On 28 November 2015 at 04:42, Andrew Barnert via Python-ideas
 wrote:
...
On Nov 27, 2015, at 10:32, Paul Moore  wrote:
...
...
On 26 November 2015 at 23:22, Erik  wrote:
I have studied the PEP, followed a lot of the references and looked at the
3.5.0 implementation. I can't see that I've missed such a thing already
existing, but it's possible. If so, perhaps this is instead a request to
make that thing more obvious somehow!
Does pathlib use scandir? If so, then maybe you get the caching
benefits by using pathlib?
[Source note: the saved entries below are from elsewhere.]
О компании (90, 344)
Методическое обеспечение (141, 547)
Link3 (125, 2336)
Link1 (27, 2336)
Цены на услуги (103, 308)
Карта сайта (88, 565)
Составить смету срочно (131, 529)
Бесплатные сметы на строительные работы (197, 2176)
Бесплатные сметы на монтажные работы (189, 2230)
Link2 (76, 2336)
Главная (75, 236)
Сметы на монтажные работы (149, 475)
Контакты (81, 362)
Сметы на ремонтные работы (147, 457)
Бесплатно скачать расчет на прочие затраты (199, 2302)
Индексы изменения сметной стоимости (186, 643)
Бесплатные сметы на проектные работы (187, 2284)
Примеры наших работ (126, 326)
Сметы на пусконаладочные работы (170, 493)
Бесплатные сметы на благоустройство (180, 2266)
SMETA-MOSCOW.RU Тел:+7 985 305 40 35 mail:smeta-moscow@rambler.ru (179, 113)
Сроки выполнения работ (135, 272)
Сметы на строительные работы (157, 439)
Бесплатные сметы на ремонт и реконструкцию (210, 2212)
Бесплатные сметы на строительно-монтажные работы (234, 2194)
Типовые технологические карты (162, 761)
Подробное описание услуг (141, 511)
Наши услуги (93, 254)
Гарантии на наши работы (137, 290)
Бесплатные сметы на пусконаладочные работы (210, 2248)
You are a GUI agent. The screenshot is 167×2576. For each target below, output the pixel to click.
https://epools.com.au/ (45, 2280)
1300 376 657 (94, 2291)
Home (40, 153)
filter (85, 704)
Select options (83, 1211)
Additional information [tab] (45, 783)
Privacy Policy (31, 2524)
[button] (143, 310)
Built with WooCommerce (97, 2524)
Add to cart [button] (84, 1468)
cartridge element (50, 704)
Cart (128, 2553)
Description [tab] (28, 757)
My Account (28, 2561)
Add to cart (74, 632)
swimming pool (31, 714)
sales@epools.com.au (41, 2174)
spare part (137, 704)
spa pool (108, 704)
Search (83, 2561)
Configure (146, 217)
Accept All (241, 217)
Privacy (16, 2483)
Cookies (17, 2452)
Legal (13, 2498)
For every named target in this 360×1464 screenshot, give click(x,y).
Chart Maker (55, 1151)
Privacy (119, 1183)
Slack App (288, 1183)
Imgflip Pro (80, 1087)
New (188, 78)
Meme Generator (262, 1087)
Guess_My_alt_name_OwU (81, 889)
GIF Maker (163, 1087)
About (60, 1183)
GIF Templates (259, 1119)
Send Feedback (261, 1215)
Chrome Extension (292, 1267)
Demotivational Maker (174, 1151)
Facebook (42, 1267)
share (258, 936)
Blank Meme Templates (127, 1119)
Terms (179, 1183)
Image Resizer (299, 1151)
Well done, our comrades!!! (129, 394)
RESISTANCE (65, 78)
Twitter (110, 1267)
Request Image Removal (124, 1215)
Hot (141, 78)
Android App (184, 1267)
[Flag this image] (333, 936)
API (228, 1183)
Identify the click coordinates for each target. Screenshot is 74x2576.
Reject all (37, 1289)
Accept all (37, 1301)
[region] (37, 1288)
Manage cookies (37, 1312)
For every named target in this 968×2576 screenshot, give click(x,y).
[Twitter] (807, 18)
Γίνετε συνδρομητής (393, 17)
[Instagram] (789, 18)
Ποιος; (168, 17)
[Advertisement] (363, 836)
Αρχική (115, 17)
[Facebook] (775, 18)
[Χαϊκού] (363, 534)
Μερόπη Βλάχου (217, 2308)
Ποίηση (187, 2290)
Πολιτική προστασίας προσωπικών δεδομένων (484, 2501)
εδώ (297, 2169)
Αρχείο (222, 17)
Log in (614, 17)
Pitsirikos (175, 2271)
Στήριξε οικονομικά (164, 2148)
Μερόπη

And if pathlib doesn't use scandir, maybe
it should? [I just checked, it looks like pathlib doesn't use scandir
:-(]
Does pathlib even have a walk equivalent? (I know it has glob('**'), but that's not the same thing.)
Or are you suggesting that people should use path.iterdir with explicit recursion (or an explicit stack), and therefore just changing iterdir to use scandir (and prefill as many cached attribs as possible in each result) is what we want?
The main problem with having pathlib do any caching at all is that
caching the results of stat calls implicitly in any context is a
recipe for significant confusion, since you're at the mercy of race
conditions as the filesystem changes out from underneath you. There
also isn't an obviously "right" answer in the general case for cache
invalidation, as in some cases you're interested in the file as it was
when you originally opened it, and don't care if it got swapped out
from underneath you, while in others you're interested in the file
path, and want the filesystem details for right now, not the details
from a few seconds ago.
For os.scandir(), we just delegate the behaviour to the underlying
filesystem APIs - how readdir() and FindNextFile react to the
directory contents changing during iteration is OS defined, and Python
will inherit that variation (and may miss newly added files as a
result).
The current os.walk() implementation constrains the scope of the
scandir() filesystem state caching, since it doesn't let the DirEntry
objects escape outside the generator
That's a good point. The fts functions that both BSD and GNU use to replace the ftw and the various other old *nix filesystem walk functions deal with this carefully; the short version is that any information you want to keep around from the current file after looking at the next file, you have to explicitly copy it, which makes it hard to confuse yourself about how up-to-date it is. (You can also go a directory at a time, more like os.walk, but with the same basic restriction: once you go to the next directory, the previous list of file entries is invalid.)
...
- there's no need to ask yourself
"What's the risk of stale filesystem data here?", since you're not
getting access to the cached info in the first place, and hence always
need to go query the filesystem directly.
This is a fairly universal pattern: for a given *application* you can
likely figure out what to cache and when to invalidate it, even though
those are unanswerable questions in the general case. Another example
of that would be the stat caches in the current implementation of the
import system, together with the corresponding need to call
importlib.invalidate_caches() if you want to make sure the import
system can see a module that was only just written to disk.
That's not to say that a general purpose directory walking utility
producing DirEntry objects isn't an interesting prospect. Rather, it's
an attempt to highlight that this is an area where there may be a
significant gulf between "works for my use case" and "is a suitable
addition to the standard library", particularly since this can now be
a pure Python recipe atop os.scandir.
I still think providing an fts-like API instead of os.walk would be the clearest way to provide cached data (especially since people could look up nice generic documentation on fts). I don't think it would be too hard to emulate it (or a large enough subset--you can ask fts to return anything from just names to full stat structs, with well-defined performance characteristics for each combination of flags, and that probably can't be exactly the same) on top of scandir (or directly on Windows FindFirst/etc.), but then I said that when the PEP was being discussed and then never had time to actually try it... The bigger problem is that "you have to copy it, which is painful enough that you can't confuse yourself" is a much lower barrier to confusion in Python than in C, so it might not be as effective.